# Dirty Pipes!



## James D (5 Nov 2013)

When I look at people's tanks they seem to have lovely clean clear tubing going to their filters but mine is absolutely filthy after a couple of weeks. I don't doubt it's possible to clean them but to be frank I can't be bothered with the hassle every two weeks (and I've got two filters running at the moment).

I had a look for some opaque 12/16 but can't find any that's suitable - preferably in grey or white.

Does everyone suffer from dirty pipe syndrome?
Is it down to the cleanliness of my tank?
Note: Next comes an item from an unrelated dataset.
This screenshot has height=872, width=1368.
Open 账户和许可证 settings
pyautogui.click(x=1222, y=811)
It's not a big deal really but it does detract from the the look of a lovely clean set up.


----------



## James D (5 Nov 2013)

At the risk of having a conversation with myself... I just found this hose which claims to inhibit algae growth, might give it a go when I set up my new filter next week.


----------



## sa80mark (5 Nov 2013)

There is something to the claims they make but I think its  down to the darker colour letting less light in, ive got a bit of mix and match pipe on the outlet of my filter grey/black from filter to diffuser then clear from diffuser to tank and there is definitely more algae ? Growth in the clear tube ?
Not scientific and maybe just me but thats what ive noticed and id like to think my tank is spotless


----------



## James D (5 Nov 2013)

That's what I thought really cheers. What I really want is some fully opaque grey tube but I can't find any. It does my head in when I'm spending so much time on maintainence and the first thing people comment on is my dirty pipework.
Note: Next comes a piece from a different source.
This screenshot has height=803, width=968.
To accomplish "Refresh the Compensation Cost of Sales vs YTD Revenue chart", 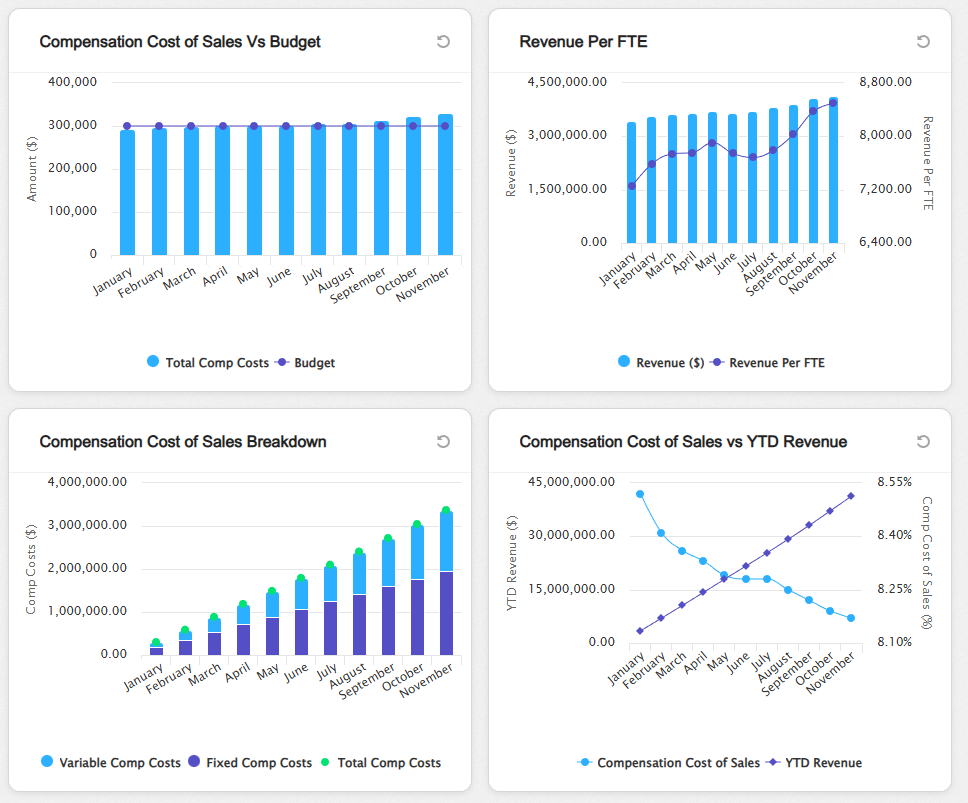I will (x=923, y=441).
If I win the lottery it's going to be stainless steel all the way!


----------



## sa80mark (5 Nov 2013)

Keep your clear hoses and cover them with black heat shrink, can be had very cheap


----------



## kirk (5 Nov 2013)

You Dirty so an so I've never had dirty pipes.		 no our pipes do the same, what I have is the same length pipe when it's dirty Swap it round ,I bought a second set of ehiem quick taps so it takes seconds. Then I clean the dirty pipes ready to go back on.


----------



## James D (5 Nov 2013)

sa80mark: That's not a bad idea, wonder if I can get white or grey heat shrink.

Kirk: Never thought of that... could be a PITA with an inline heater and diffuser though.


----------



## kirk (5 Nov 2013)

Not at all you only change what you see above all those bits


----------



## ian_m (5 Nov 2013)

This is what my JBL e1501 has, it is dark grey.

JBL Aquarium tubing GREY - Aquatis Fresh water  - JBL

Last time I looked, shone a torch through it, it was a bit dirty, but looked OK, so left it alone. Coming upto two years old now with out cleaning the pipe. Will clean one day


----------



## kirk (5 Nov 2013)

Dirty and clean.  I like to keep the dirty pipes nearest to filter then clear Upton the tank and lillies


   please excuse my dirty pipes and my disorganised cabinet.

Sent from my C6603 using Tapatalk now Free


----------



## James D (5 Nov 2013)

That's the stuff I was looking at Ian, I'll probably give it a go.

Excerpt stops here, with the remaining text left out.